Given a choice between MLC and TLC: always choose MLC (assuming the best SLC is out of budget), e.g. SanDisk Extreme Pro and Crucial MX200. Between Crucial MLC MX200 and TLC MX300, MX200 is distinctly better, as shown in this AnandTech MX300 benchmark (likewise, MLC BX100 is distinctly better than TLC BX200):
This benchmark is noteworthy as it also shows that planar TLC drives are placed at the bottom, i.e. slowest. (Some may argue that I chose a benchmark that unfairly shows the weakness of TLC – no, I chose it because for most people, random 4K access is the single most important benchmark that affects general computer responsiveness. In fact planar TLC performs poorly in many benchmarks, not just in this one.) Unfortunately, with MX200 being discontinued, there are not too many MLC drives remaining.

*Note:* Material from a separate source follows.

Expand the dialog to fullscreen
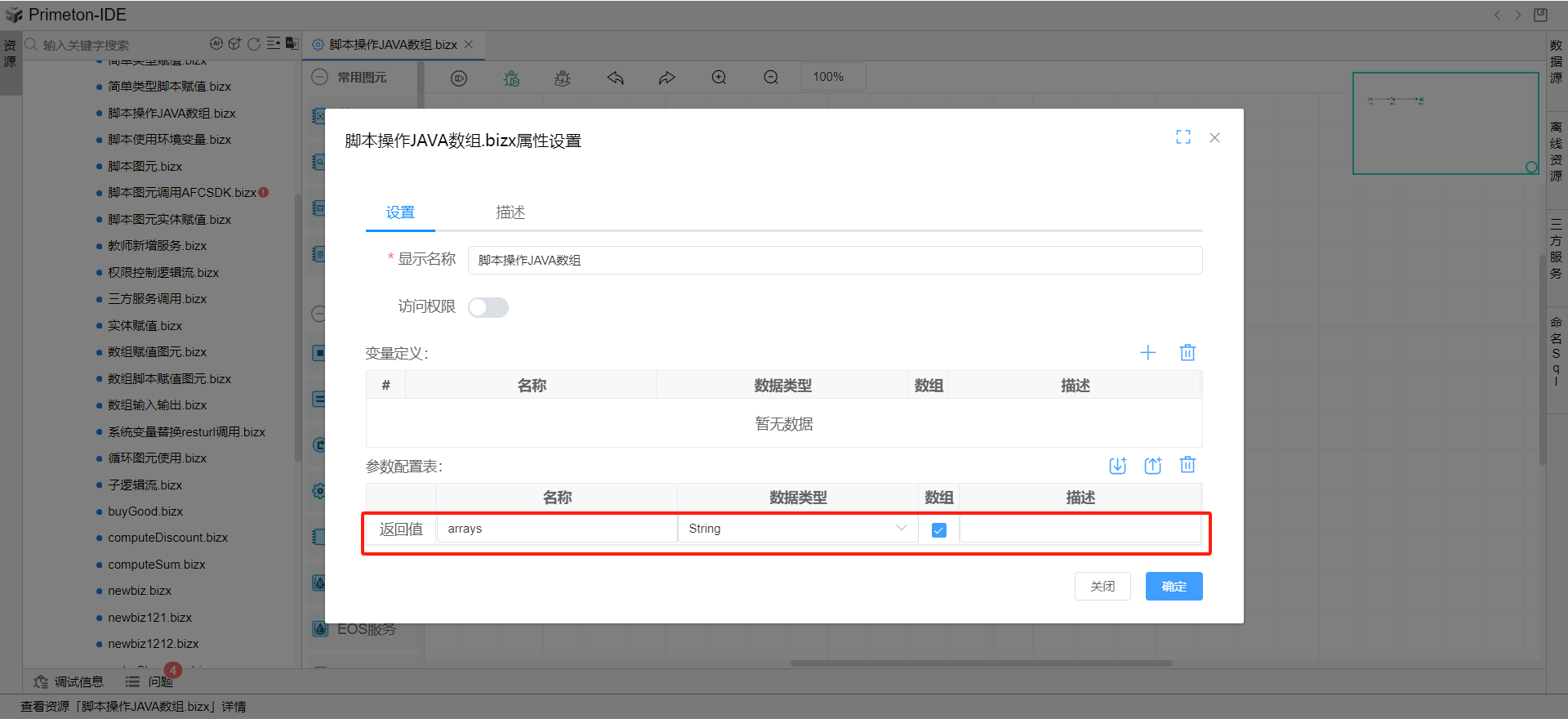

Some people like NVMe drives for fastest performance, but to boot Windows from NVMe SSD you need a 9-series or newer Intel chipset motherboard, corresponding BIOS that includes NVMe support, and Windows 8.1 or above. Intel SSD 750 is slow to boot because it requires a long time to enumerate, if one does not mind the high price and the slow boot time, there is nothing else to complain about. Samsung NVMe drives are really fast, but they are affected by thermal throttling, more so than other brands.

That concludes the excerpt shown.